TASKS TO PERFORM:
1. List the things JZ taught that, according to the golf passage, all connect.
2. Summarize the golf passage in two sentences.

Off the second tee, I hit a 4-wood frozen rope down the middle. Sometimes, when I’m fully freed up and feeling it, I’ll get a bit cocky. As I walked off the tee, Caden’s dad told me “Great ball there.” And I replied, “yeah, why curve it? Just hit it straight!”
Caden was next, and he hit another dead straight ball. I said, “see? Straight ball.” We both looked over at JZ, thinking he had something to do with it. As Paresh walked to the tee, he said, “I like curving the ball, I’m gonna hit a cut.” And he hit a dead straight ball down the left side.
“Come on, man,” I said. “The Wizard’s here. He’s not gonna let the ball curve.”
Back when the Wizard nickname came about, Paresh would interchangeably call him the Magician. After some deliberation, we agreed: JZ is no magician. He’s a Wizard.
There is a difference, after all. Magicians trade in deception — they make a coin disappear and you wonder where they’ve hid it. There’s a real knack to it, some serious skill involved. I used to think this was how golf instruction worked, for a while. It’s such a fickle game, it’s hard to believe, sometimes, that there’s any real truth of the matter. That a coach just convinces you that this will help, and it helps as long as it does, and then you try something else.
I’ve been working with JZ for probably eight years now. Until recently, I’d see him every four months or so, and we’d move some stuff around, and I’d go back north on my own to work on it and eventually screw myself up again. And the cycle would repeat.
But now I live here, and I’ve worked with JZ pretty consistently for the last six months. After a couple months, it hit me that everything he was teaching connects: the hand path, the takeaway, the lines on video, getting lateral instead of rotary — even the stuff he told my trainer to help me work on in the gym. It all connected. There’s a method to it all, a big plan to get me in the right spots to play good golf.
JZ doesn’t tell you any more than you need to know. And, at first, I didn’t know why. I’m a smart guy, and I saw no reason why I couldn’t look at the blueprints. If I understood everything for myself, that could only benefit me, right?
On the second green, I told JZ I’d started hitting balls to a metronome, that I was striping the hell out of the ball, but that my swing looked awful. We would look at it next week. But he had a look on his face: I was finally getting it. The swing didn’t need to be perfect, or even good. I just had to hit the shot.
Paresh and I had a good laugh in the cart: imagine talking to a wizard the way you talk to a magician. You ask a magician where the coin went after he makes it disappear because you know he’s hidden it somewhere. You know you got duped, and you want to know how — that’s the whole fun of it.
The way down the second fairway, we mimicked the Wizard. “What do you mean where did the coin go? It disappeared. I told you I was going to make it disappear, and it disappeared. What the hell are all these questions about?”
[1] This got hammered into us during high school physics: objects can have negative acceleration with positive velocity. This happens when you hit the brakes in your car — the car is moving forwards (positive velocity), but its speed is dropping moment by moment (negative acceleration). Speed is what the speedometer reads; acceleration is the change from what the speedometer read a second ago. As the car slows down from 10mph to 5mph, its velocity is 5mph, but the acceleration is –5mph/h. [If you’re a physics nerd starting to type a reply that I’ve messed up the units: please go touch grass (but also actually please let me know)]
[2] I think it’s a damn catchy name, what I’ve given this newsletter, but the problem is that I can’t ever use this phrase. And it’s a great one. I’m giving in — I’ll give everyone that feeling when they say the name of the movie in the movie:
[3] This was a new concept to me — I always thought the putter was supposed to be a pendulum, just swinging at the natural pace that a pendulum would swing. But, really, the putter is supposed to load at the top, just like any other club. You apply a force to slow it down and speed it back towards the target. It’s not just gravity taking over. If you’re confused the same way I was, now you know too!

Stored data entries
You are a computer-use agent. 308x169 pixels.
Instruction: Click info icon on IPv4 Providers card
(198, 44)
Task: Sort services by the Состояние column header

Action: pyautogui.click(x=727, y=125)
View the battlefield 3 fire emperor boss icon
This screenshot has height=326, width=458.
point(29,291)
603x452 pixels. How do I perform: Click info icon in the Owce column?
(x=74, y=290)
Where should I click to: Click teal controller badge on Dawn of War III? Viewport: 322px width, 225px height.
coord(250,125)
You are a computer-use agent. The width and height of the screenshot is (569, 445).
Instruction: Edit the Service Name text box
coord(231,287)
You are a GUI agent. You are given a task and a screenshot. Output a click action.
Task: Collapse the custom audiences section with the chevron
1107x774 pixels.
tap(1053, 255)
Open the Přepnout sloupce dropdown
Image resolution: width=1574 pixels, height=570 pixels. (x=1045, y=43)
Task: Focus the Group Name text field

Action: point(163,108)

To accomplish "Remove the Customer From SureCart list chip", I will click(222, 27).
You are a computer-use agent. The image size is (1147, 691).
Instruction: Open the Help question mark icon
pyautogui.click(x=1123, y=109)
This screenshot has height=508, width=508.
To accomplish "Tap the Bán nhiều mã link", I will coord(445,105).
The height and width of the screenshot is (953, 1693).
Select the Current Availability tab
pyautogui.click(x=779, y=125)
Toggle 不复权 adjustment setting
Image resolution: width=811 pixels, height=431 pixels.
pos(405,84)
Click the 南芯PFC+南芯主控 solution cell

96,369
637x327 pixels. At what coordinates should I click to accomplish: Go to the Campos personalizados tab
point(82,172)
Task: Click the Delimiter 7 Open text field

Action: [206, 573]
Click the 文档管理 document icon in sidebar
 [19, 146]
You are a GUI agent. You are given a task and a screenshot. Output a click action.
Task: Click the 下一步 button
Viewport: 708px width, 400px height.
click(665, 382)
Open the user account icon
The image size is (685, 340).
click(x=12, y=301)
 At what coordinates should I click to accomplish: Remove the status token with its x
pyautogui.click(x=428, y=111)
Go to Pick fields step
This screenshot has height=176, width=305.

SOLUTIONS TO EACH TASK:
1.
- The hand path
- The takeaway
- The lines on video
- Getting lateral instead of rotary
- The stuff JZ told the trainer to help with in the gym

2. During a round, the writer, Caden and Paresh all hit dead straight balls, which they jokingly credit to JZ, whom they call a Wizard rather than a magician. After six months of working consistently with JZ, the writer realized that everything he teaches connects into one method, even though he tells students no more than they need to know.